- [Collection entries]
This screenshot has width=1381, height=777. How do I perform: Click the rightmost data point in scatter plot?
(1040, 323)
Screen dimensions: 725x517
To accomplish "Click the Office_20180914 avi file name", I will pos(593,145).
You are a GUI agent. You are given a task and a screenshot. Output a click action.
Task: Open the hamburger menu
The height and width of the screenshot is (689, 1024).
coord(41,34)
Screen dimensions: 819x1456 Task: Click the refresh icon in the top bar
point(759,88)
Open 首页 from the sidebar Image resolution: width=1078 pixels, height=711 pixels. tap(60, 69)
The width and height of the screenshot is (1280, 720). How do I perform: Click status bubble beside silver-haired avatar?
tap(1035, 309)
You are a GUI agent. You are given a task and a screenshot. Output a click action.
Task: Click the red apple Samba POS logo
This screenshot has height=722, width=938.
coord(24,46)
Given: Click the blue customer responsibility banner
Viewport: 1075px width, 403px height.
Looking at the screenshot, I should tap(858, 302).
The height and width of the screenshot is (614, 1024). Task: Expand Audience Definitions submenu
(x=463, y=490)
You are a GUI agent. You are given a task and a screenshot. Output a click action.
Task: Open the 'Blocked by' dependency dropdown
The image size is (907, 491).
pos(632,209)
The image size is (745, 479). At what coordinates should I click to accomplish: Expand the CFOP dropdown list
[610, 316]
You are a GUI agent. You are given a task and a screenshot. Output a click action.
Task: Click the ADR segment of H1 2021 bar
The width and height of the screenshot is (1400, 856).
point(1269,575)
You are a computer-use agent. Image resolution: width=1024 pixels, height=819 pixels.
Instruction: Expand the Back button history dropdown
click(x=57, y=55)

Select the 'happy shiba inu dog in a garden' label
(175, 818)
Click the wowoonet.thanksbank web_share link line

- [WORK INSTRUCTIONS] Which lines in the records above contain the string "Open"? Copy them.

- [ANSWER TO THIS TASK]
Task: Open the hamburger menu
Open 首页 from the sidebar Image resolution: width=1078 pixels, height=711 pixels. tap(60, 69)
Task: Open the 'Blocked by' dependency dropdown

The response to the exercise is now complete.